Question

A rod of length $L$ has non-uniform linear mass density given by

$\rho \left(x\right)=\left(a+b\frac{x^2}{L^2}\right)$, where $a$ and $b$ are constants and

$0\le x\le L$

.The value of $x$ for the center of mass of the rod is at :

• A. $\frac{3L}{2}\left(\frac{2a+b}{3a+b}\right)$
• B. $\frac{3L}{4}\left(\frac{2a+b}{3a+b}\right)$
• C. $\frac{3L}{4}\left(\frac{a+b}{3a+b}\right)$
• D. $\frac{4L}{3}\left(\frac{a+b}{3a+b}\right)$

Answer 1

The correct option is B

$\frac{3L}{4}\left(\frac{2a+b}{3a+b}\right)$

Step 1: Given data,

Let the value of $x$ for the center of mass of the rod is $x_{CM}$.

Length of rod $=L$

Linear mass density $\rho \left(x\right)=a+b{\left(\frac{x}{L}\right)}^2$(Where, $a$ and $b$ are constants)

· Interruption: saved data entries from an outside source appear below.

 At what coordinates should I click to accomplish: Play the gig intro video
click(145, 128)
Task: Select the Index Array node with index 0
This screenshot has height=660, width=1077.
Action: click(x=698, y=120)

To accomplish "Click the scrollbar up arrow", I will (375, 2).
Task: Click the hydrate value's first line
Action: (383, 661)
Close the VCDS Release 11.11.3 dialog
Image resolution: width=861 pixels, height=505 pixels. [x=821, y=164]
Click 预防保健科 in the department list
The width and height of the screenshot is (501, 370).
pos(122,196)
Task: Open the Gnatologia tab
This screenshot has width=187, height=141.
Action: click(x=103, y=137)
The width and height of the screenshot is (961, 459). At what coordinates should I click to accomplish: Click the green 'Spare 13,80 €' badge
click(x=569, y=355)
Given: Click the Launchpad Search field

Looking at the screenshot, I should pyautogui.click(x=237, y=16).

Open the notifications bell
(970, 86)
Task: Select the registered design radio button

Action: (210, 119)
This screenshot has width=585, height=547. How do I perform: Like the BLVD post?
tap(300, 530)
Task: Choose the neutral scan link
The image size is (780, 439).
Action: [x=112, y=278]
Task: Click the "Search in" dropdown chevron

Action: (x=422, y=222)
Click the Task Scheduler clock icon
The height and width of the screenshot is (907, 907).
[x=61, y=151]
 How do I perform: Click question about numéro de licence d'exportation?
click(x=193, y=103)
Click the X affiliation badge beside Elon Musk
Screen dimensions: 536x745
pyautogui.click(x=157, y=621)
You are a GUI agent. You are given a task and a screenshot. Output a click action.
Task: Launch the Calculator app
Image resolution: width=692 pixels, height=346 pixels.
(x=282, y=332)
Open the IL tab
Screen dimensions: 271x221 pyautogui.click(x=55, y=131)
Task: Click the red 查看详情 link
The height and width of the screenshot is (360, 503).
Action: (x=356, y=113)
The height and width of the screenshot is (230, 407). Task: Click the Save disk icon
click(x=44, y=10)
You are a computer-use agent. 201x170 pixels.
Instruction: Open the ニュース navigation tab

And here the limit is $0\le x\le L$

Step 2: To find the value of $x$

We can write, Number Density $N$ as,

$\frac{dN}{dx}=\rho$

$$\begin{gathered} dN=\rho dx \\ =\left(a+b{\left(\frac{x}{L}\right)}^2\right).dx \end{gathered}$$

To calculate the value of $x$ for the center of mass of the rod we can write $x_{CM}$,

$$\begin{gathered} x_{CM}=\frac{\int x.dm}{\int dm} \\ =\frac{\int x\rho dx}{\int \rho dx} \\ =\frac{{\int }_0^{1}x\left(a+\left({\displaystyle \frac{b{x}^2}{L^2}}\right)\right)dx}{{\int }_0^1\left(a+{\displaystyle \frac{b{x}^2}{L^2}}\right)dx} \\ =\frac{{\int }_0^1\left(ax+{\displaystyle \frac{b{x}^3}{L^2}}\right)dx}{{\int }_0^1\left(a+{\displaystyle \frac{b{x}^2}{L^2}}\right)dx} \\ =\frac{{\left[{\displaystyle \frac{a{x}^2}{2}}\right]}_0^1+{\displaystyle \frac{b}{L^2}}{\left[{\displaystyle \frac{x^4}{4}}\right]}_0^1}{a{\left[x\right]}_0^1+{\displaystyle \frac{b}{L^2}}{\left[{\displaystyle \frac{x^3}{3}}\right]}_0^1} \\ =\frac{{\displaystyle \frac{a_{}^{1^2}}{2}}+{\displaystyle \frac{b^{1^2}}{4}}}{aL+{\displaystyle \frac{bL}{3}}} \\ =\frac{\left(2a+b\right)L}{\left(3a+b\right)4}\times 3 \\ =\frac{3L}{4}\left(\frac{2a+b}{3a+b}\right) \end{gathered}$$

Hence the value of $x=\frac{3L}{4}\left(\frac{2a+b}{3a+b}\right)$

Therefore, the correct answer is Option $\text{'}B\text{'}$.